Work instructions
The lines to be copied run from the one containing "Click the Visual" to the end of the material below; reproduce them exactly, including both ends, and nothing more.

Dataset extract
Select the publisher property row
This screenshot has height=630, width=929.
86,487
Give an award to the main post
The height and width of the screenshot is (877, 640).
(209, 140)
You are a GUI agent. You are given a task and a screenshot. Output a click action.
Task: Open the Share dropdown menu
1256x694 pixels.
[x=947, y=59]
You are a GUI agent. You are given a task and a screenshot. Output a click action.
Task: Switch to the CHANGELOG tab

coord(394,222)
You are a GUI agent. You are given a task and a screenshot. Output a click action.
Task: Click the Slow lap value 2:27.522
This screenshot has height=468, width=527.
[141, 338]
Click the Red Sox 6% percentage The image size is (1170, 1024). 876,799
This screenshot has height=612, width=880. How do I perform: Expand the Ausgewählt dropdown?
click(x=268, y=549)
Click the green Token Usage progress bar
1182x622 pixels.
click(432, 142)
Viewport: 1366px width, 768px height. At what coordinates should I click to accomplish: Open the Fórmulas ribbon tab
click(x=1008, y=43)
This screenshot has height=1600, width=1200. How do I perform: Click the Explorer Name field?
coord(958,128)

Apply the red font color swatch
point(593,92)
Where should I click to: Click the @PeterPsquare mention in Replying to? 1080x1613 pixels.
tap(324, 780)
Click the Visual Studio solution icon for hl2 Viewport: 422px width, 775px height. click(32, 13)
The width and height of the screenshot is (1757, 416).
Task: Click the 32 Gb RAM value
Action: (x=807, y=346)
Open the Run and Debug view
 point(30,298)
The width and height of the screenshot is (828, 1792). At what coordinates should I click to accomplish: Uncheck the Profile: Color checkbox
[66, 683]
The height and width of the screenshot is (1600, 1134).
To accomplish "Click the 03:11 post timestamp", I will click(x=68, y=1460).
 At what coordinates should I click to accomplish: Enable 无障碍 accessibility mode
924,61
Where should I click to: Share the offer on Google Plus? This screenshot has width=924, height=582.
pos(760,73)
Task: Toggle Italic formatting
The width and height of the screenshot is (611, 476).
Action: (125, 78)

Reply to the exercise
Click the Visual Studio solution icon for hl2 Viewport: 422px width, 775px height. click(32, 13)
The width and height of the screenshot is (1757, 416).
Task: Click the 32 Gb RAM value
Action: (x=807, y=346)
Open the Run and Debug view
 point(30,298)
The width and height of the screenshot is (828, 1792). At what coordinates should I click to accomplish: Uncheck the Profile: Color checkbox
[66, 683]
The height and width of the screenshot is (1600, 1134).
To accomplish "Click the 03:11 post timestamp", I will click(x=68, y=1460).
 At what coordinates should I click to accomplish: Enable 无障碍 accessibility mode
924,61
Where should I click to: Share the offer on Google Plus? This screenshot has width=924, height=582.
pos(760,73)
Task: Toggle Italic formatting
The width and height of the screenshot is (611, 476).
Action: (125, 78)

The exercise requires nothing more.